Opening Remarks by SRSG Mami Mizutori at the Ministerial and High-Level Authorities Meeting at the Fifth Regional Platform for Disaster Risk Reduction for the Americas and Caribbean

Source(s): United Nations Office for Disaster Risk Reduction

Opening Remarks by SRSG Mami Mizutori at the  Ministerial and High-Level Authorities Meeting

3 November 2021

Regional Platform for DRR in the Americas and the Caribbean

Chair, Hon. Minister Desmond McKenzie, Minister of Local Government and Rural Development.

Ministers and High-Level Authorities of the countries of the Americas & the Caribbean

Ladies and Gentlemen,

I am delighted to welcome you to this Ministerial and High-Level Authorities Meeting, in the framework of the Regional Platform for DRR in the Americas & the Caribbean, hosted for the first time by a Caribbean nation, Jamaica, albeit virtually, and co-organized together with the Caribbean Disaster Management Agency, CDEMA.

We can all easily agree that this is an extraordinary time to be living through. COVID-19 is beyond anything experienced within our living memory.

Long-standing norms have been upended.

Our lives have been transformed by the COVID-19 pandemic, the restraint it has imposed on human behaviour, and the socio-economic impacts we are facing.

The pandemic has shown the extent to which a disaster can wipe out decades of development gains in an instant. It has also shown the vulnerability of some countries, particularly Small Island Caribbean States, to the second and third grade impacts, particularly in their economies.  

It is now estimated that this pandemic could cost the global economy some US$21 trillion. Current expenditure on disaster risk reduction pales into insignificance by comparison.

Considering these profound challenges, it is only right that we use the occasion of this Regional Platform to ask hard questions about what immediate and short-term transformations need to take place to address risk and re-embark in a path of growth and development.
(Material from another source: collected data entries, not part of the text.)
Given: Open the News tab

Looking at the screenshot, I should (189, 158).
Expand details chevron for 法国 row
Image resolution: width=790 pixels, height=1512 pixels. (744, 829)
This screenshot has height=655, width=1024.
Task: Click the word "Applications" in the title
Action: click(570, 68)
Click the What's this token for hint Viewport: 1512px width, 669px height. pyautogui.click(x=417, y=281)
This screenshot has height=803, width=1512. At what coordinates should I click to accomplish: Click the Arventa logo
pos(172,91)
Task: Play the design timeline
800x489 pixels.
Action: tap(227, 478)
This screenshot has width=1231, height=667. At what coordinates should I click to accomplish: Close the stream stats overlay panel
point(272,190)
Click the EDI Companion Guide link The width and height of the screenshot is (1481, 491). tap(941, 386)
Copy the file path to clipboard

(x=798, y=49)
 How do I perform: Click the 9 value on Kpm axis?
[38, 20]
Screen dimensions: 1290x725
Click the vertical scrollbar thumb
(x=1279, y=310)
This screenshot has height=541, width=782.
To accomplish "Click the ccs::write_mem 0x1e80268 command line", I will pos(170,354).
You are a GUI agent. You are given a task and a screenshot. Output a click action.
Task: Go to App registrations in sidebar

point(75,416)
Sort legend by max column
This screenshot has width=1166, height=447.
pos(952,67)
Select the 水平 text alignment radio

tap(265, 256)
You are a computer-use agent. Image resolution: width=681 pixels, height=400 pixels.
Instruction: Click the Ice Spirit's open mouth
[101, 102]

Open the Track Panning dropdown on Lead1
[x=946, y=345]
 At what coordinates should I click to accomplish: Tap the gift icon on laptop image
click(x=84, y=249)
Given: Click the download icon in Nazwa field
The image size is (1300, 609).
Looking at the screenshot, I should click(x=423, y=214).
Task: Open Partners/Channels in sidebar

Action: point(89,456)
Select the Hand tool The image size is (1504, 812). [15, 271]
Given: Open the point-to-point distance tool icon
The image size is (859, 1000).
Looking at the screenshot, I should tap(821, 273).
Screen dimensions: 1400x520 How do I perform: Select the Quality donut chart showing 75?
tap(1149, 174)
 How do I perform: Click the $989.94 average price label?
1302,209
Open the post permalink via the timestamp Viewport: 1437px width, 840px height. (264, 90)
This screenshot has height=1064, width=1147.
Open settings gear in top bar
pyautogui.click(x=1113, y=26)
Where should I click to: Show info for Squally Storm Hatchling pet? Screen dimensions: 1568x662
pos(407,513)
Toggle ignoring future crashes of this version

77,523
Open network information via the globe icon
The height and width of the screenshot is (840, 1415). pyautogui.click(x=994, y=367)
COVID-19 has brought to vivid life what systemic risk and complex risk scenarios mean. On top of dealing with the pandemic, we experienced a very active hurricane season in both the Atlantic and the Pacific last year, volcano eruptions, wildfires, technological hazards. We are challenged in our capacities to handle multiple hazards impacting at the same time.

Unfortunately, the global pandemic disaster jeopardizes our global efforts to fight poverty and inequality. This region, in particular, has observed the largest impact in terms of the economy and employment, further deepening the structural challenges.

Even without considering the pandemic, the region concentrates 9 out of the 10 countries and territories that have had the highest percentage of disaster-related economic losses in relation to the GDP over the last 20 years [CRED / UNDRR], particularly Caribbean nations. And in quantitative terms, the region already absorbed, before the pandemic, 53% of the global economic losses resulting from climate-related disasters.   

But every disaster is also an opportunity, and I am particularly interested in the discussions being held and the approaches being advanced in this region, given that in many ways the Americas and the Caribbean are at the forefront when it comes to disaster risk reduction.

The Americas & the Caribbean have produced some outstanding examples of how strong disaster governance, executed with vision, competence, trust and transparency, can prevent unnecessary loss of life.

Furthermore, it is a region that over the last 40 years has actively contributed to the development of the disaster risk reduction conceptual and evidence-based knowledge that shaped important global agreements including the Sendai Framework.

The multi-sectorial representation around this table is a reason for hope.

There is in fact much pioneering work going on in the region which can inform how we make disaster risk governance fit for the 21st century, whether it is engaging the private sector, promoting urban resilience or greater coherence between climate change adaptation and disaster risk reduction, especially in the context of Caribbean SIDS.

Good risk governance is important because we are in real danger of not achieving the Sendai Framework targets for reducing disaster losses, and we know that nothing undermines sustainable development like disasters or the recurrence of a pandemic such as the world faces today.

Building resilience to climate change and reducing disaster risk and losses is vital to save lives and livelihoods, eradicate poverty and hunger and achieve the SDGs. 

We only have eight years to achieve the SDGs and fully implement the Sendai Framework. As we speak, leaders are meeting in Glasgow to harness more support and a greater ambition for the implementation of the Paris Agreement.

The COVID-19 recovery packages and commitments to ‘build back better’, the transition to low-carbon and resilient economies and the decade of action to deliver on the Sustainable Development Goals all present opportunities to align development, climate and environmental policies and investments with the goal of the Sendai Framework to prevent new and reduce existing disaster risk.

The rest of the world looks to you as thought leaders and innovators, not only when it comes to developing disaster risk reduction frameworks, but also in the way you promote and implement an all-of-society approach.

International development cooperation and solidarity is key to recover from the pandemic, fight climate change, address the underlying factors of risk and embark on a path of resilience and must be strengthened. Only together can we make true progress towards a safer and more resilient planet.